For hospital administrators, the process of procuring surgical implants and tools and making sure they are within budget can be complex. Medical-device representatives talk to surgeons about what they'll be bringing to a surgery. But administrators are often in the dark about what tools were actually used during a procedure.
If administrators find out after a surgery that a tool or device used was off-contract or more expensive than anticipated, the hospital then has to haggle with the vendor over price. This takes time and slows the payment process.
“It is a constant problem trying to reconcile all that stuff,” said Adam Higman, vice president at Soyring Consulting, a St. Petersburg, Fla.-based healthcare consulting firm. “Depending on the institution and the relationship with the surgeons and the representatives, who takes the fall (for the charges) can be variable.”
Responding to this confusing situation, Amin Rahme founded Surgery Exchange to hold device sales representatives accountable for what they bring to a surgery so that any off-contract items can be approved ahead of time. Surgery Exchange's software requires them to pre-register all items with administrators, and allows surgical staff to record which tools and implants they use during surgery.
Those items then can be reviewed, and if necessary, analyzed by contract compliance administrators before a purchase order is approved and sent through the platform.
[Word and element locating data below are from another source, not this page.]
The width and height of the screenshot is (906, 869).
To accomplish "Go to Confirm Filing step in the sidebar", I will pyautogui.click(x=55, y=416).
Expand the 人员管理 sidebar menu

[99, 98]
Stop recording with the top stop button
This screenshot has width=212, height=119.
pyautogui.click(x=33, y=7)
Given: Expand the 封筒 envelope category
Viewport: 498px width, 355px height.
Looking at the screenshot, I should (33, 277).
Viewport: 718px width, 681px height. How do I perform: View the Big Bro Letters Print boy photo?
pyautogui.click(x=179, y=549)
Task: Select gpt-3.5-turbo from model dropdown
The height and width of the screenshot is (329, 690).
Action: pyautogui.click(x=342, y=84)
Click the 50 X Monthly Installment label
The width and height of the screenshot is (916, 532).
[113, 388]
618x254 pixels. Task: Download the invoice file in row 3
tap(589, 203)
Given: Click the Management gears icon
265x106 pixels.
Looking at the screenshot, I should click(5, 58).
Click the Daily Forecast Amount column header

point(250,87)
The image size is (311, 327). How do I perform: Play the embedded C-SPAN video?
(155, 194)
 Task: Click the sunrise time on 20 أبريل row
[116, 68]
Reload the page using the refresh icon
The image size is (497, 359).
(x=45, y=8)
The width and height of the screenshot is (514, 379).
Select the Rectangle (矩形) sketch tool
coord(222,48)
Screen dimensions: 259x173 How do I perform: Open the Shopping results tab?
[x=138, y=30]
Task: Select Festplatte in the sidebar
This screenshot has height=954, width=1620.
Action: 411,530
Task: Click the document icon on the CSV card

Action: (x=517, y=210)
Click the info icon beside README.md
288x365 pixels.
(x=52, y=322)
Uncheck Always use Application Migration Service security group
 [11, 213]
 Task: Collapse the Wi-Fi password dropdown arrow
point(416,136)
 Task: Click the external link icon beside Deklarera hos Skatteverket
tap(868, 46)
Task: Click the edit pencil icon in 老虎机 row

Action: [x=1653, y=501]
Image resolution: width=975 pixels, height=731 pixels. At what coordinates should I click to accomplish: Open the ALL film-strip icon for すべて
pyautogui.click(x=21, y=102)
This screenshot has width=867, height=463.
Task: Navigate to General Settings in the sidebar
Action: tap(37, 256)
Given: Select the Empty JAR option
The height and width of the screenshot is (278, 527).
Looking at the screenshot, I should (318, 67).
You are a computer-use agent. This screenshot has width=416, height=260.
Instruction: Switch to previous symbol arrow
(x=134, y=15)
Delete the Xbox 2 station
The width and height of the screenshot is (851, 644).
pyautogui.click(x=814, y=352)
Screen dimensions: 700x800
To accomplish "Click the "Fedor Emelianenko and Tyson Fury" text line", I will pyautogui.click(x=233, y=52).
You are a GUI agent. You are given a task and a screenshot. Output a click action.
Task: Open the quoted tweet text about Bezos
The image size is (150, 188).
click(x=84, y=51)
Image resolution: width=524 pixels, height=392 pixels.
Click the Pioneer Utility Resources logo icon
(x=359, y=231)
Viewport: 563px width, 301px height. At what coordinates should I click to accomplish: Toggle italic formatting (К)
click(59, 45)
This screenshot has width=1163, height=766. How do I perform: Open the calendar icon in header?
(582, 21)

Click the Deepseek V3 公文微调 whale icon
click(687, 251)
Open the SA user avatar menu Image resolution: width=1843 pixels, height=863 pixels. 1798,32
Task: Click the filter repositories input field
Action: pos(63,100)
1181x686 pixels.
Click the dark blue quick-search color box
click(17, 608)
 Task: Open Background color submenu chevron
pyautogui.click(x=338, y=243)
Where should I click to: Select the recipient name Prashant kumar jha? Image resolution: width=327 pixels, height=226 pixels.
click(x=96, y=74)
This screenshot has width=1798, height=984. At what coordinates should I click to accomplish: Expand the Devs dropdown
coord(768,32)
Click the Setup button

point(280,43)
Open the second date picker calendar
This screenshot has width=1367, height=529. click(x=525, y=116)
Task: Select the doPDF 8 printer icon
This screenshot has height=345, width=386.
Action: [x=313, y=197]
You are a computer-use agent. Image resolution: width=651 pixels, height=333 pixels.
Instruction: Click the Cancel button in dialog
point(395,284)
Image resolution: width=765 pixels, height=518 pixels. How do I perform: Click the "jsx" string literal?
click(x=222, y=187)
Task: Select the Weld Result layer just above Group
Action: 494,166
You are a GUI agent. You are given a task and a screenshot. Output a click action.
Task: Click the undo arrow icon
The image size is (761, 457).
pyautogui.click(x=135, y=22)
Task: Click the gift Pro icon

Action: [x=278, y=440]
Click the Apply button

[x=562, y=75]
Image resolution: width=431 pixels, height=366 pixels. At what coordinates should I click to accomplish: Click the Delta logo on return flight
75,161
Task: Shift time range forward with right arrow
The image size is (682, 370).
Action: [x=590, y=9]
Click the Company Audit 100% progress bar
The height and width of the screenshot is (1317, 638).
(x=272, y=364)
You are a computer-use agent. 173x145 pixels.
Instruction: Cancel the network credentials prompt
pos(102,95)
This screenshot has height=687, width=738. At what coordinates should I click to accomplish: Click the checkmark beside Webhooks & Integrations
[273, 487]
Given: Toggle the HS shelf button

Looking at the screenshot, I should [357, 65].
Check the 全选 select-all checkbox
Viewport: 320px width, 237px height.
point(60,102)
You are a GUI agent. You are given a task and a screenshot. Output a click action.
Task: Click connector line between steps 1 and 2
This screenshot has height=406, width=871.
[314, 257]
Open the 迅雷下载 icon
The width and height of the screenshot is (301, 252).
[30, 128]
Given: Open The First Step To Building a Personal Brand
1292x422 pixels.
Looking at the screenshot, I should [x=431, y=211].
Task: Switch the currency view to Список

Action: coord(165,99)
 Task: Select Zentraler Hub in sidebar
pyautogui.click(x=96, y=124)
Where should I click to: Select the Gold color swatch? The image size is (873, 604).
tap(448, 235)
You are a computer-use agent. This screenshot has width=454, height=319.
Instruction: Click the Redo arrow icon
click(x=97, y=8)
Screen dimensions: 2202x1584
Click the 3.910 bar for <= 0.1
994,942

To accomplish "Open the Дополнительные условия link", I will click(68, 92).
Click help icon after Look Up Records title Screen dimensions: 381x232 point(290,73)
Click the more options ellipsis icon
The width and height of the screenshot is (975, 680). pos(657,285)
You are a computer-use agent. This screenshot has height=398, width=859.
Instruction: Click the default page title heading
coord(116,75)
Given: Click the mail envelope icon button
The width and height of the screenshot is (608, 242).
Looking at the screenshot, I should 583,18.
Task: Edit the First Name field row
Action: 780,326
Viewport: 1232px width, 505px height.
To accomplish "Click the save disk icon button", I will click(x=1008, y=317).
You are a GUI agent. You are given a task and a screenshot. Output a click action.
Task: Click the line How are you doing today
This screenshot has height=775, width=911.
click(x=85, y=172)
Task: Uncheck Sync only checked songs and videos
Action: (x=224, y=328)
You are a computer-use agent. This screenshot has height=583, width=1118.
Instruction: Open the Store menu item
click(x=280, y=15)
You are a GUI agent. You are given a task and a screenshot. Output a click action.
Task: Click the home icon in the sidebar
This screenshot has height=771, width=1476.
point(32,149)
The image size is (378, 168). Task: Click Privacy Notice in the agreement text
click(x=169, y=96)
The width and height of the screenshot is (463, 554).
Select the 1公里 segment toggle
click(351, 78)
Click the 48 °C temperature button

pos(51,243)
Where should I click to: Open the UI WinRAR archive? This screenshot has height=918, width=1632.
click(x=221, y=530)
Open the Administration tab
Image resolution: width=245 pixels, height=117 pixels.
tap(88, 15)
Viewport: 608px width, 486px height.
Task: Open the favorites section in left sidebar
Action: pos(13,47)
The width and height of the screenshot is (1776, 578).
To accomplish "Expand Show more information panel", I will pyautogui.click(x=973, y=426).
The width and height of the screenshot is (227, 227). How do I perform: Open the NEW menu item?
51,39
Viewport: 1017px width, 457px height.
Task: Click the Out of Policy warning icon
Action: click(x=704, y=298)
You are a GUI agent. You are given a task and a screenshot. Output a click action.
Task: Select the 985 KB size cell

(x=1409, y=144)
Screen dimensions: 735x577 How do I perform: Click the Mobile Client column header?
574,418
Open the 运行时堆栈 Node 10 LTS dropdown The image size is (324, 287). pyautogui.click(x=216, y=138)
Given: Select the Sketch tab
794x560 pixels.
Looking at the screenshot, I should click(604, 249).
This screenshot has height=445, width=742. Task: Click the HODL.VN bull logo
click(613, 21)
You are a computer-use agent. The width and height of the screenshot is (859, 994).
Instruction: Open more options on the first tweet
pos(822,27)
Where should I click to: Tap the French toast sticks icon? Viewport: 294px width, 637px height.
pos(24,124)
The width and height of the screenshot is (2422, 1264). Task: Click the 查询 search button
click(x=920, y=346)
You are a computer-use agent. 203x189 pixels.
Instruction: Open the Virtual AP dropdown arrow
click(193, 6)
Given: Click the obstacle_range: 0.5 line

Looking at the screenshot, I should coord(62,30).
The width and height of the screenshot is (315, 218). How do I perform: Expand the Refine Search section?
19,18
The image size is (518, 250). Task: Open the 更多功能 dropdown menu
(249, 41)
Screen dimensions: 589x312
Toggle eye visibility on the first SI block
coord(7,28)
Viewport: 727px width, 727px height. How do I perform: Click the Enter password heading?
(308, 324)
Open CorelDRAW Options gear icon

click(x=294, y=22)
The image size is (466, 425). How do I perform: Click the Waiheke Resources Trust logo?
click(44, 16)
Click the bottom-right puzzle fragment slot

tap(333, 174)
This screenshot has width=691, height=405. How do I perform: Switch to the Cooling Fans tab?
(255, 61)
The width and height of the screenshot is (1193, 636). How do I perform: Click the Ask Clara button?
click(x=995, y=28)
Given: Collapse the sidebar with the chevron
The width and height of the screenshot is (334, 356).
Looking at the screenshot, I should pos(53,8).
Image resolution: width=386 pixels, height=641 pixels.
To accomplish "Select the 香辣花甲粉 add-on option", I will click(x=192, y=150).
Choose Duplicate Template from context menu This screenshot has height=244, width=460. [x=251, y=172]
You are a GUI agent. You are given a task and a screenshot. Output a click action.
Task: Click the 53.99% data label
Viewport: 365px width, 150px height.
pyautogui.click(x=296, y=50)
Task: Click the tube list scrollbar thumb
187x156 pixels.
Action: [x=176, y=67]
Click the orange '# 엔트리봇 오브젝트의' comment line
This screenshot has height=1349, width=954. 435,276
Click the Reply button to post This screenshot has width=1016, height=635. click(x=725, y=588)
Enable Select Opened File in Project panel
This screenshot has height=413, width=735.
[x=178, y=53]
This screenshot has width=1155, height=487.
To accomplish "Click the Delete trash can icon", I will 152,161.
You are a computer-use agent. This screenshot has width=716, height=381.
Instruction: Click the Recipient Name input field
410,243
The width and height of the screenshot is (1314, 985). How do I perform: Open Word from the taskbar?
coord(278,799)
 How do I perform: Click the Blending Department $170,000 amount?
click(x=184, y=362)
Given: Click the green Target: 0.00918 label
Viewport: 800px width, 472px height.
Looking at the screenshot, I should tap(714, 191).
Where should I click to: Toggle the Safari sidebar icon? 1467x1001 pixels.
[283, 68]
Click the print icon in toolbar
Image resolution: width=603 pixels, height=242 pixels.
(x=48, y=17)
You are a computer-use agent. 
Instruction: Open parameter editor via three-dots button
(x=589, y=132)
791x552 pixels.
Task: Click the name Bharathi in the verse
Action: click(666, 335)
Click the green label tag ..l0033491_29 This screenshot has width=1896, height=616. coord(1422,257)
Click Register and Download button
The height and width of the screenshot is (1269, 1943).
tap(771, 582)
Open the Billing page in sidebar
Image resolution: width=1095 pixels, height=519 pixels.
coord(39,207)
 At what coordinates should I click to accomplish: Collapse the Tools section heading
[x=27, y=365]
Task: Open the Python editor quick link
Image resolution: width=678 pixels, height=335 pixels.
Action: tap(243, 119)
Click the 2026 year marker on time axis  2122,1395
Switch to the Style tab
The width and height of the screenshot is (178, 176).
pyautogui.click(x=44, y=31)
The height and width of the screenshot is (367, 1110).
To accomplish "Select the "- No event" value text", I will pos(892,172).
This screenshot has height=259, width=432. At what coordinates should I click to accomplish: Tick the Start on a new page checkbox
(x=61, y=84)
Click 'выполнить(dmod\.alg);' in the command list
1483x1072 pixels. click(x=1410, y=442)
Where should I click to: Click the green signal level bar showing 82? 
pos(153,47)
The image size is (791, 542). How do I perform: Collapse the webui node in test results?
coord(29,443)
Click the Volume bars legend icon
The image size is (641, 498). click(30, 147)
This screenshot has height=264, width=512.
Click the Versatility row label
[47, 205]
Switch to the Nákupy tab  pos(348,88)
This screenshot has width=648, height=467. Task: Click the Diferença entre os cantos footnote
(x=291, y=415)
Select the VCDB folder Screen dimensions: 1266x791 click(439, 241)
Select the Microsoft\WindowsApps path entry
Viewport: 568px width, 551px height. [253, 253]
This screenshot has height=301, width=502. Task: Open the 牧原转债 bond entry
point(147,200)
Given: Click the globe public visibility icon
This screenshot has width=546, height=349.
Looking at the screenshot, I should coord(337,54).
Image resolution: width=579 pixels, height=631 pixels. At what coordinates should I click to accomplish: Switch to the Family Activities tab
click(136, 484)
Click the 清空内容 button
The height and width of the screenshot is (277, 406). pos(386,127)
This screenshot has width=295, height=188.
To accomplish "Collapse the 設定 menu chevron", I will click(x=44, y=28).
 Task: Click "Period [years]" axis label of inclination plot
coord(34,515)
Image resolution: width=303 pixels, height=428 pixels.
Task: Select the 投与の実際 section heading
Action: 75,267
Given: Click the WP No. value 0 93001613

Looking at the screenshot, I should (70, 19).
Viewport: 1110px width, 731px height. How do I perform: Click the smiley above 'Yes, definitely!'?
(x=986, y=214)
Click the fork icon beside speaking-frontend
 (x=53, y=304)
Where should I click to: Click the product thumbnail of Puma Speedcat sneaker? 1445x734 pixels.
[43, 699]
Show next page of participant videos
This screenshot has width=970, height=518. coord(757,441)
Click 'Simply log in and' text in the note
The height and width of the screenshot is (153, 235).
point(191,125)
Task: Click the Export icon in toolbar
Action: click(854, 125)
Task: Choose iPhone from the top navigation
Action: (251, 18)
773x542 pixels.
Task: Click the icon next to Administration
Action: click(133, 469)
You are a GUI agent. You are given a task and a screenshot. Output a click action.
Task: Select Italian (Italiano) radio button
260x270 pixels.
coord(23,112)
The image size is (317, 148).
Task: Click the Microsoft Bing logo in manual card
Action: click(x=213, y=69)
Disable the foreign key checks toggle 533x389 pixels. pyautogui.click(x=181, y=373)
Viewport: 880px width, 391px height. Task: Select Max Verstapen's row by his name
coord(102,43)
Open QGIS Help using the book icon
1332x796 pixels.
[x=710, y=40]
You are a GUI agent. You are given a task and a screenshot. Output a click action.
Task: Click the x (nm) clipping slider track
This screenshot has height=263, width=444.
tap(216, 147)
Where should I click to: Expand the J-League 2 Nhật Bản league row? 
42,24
Compliance staff members are kept in the loop about potential supply changes and off-contract requests throughout the process, and are able to discuss any discrepancies with vendors.
Sales representatives often bring nearly $100,000 worth of devices to a surgery, but often use only a few thousand dollars' worth of those products because surgeons don't often know what sizes or components they'll need until they open a patient up, Rahme said.
“Sometimes the surgery requires things that weren't planned before. That's OK,” he said. “But with our software, there are no surprises.”